*** Opening of Material for this exercise ***
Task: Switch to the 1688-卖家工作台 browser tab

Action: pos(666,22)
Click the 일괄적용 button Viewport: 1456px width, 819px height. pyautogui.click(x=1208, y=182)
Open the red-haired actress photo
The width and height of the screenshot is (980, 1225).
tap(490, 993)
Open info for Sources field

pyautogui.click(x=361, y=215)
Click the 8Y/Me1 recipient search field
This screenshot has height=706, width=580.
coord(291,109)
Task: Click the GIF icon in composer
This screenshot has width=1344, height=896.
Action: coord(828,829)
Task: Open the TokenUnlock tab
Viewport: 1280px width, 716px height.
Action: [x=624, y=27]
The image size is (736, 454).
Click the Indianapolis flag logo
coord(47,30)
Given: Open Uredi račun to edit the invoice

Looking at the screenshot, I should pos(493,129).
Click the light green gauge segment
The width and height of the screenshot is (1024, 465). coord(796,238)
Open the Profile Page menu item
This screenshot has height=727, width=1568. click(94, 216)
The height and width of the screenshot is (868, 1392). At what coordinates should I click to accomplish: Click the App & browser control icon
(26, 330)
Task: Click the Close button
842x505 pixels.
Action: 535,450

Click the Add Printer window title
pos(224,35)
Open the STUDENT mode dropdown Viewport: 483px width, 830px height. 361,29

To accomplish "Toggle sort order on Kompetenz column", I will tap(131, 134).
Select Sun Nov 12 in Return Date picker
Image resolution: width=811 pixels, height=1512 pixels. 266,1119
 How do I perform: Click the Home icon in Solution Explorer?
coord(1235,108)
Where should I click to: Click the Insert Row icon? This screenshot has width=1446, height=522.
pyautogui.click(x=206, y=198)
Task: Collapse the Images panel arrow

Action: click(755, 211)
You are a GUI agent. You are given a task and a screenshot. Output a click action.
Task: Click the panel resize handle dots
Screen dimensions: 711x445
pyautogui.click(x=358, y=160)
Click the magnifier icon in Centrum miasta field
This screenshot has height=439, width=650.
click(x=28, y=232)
*** Close of Material for this exercise ***
> Work task: Print all of the lines above so that each one matches its original exactly.

> Answer section:
Task: Switch to the 1688-卖家工作台 browser tab

Action: pos(666,22)
Click the 일괄적용 button Viewport: 1456px width, 819px height. pyautogui.click(x=1208, y=182)
Open the red-haired actress photo
The width and height of the screenshot is (980, 1225).
tap(490, 993)
Open info for Sources field

pyautogui.click(x=361, y=215)
Click the 8Y/Me1 recipient search field
This screenshot has height=706, width=580.
coord(291,109)
Task: Click the GIF icon in composer
This screenshot has width=1344, height=896.
Action: coord(828,829)
Task: Open the TokenUnlock tab
Viewport: 1280px width, 716px height.
Action: [x=624, y=27]
The image size is (736, 454).
Click the Indianapolis flag logo
coord(47,30)
Given: Open Uredi račun to edit the invoice

Looking at the screenshot, I should pos(493,129).
Click the light green gauge segment
The width and height of the screenshot is (1024, 465). coord(796,238)
Open the Profile Page menu item
This screenshot has height=727, width=1568. click(94, 216)
The height and width of the screenshot is (868, 1392). At what coordinates should I click to accomplish: Click the App & browser control icon
(26, 330)
Task: Click the Close button
842x505 pixels.
Action: 535,450

Click the Add Printer window title
pos(224,35)
Open the STUDENT mode dropdown Viewport: 483px width, 830px height. 361,29

To accomplish "Toggle sort order on Kompetenz column", I will tap(131, 134).
Select Sun Nov 12 in Return Date picker
Image resolution: width=811 pixels, height=1512 pixels. 266,1119
 How do I perform: Click the Home icon in Solution Explorer?
coord(1235,108)
Where should I click to: Click the Insert Row icon? This screenshot has width=1446, height=522.
pyautogui.click(x=206, y=198)
Task: Collapse the Images panel arrow

Action: click(755, 211)
You are a GUI agent. You are given a task and a screenshot. Output a click action.
Task: Click the panel resize handle dots
Screen dimensions: 711x445
pyautogui.click(x=358, y=160)
Click the magnifier icon in Centrum miasta field
This screenshot has height=439, width=650.
click(x=28, y=232)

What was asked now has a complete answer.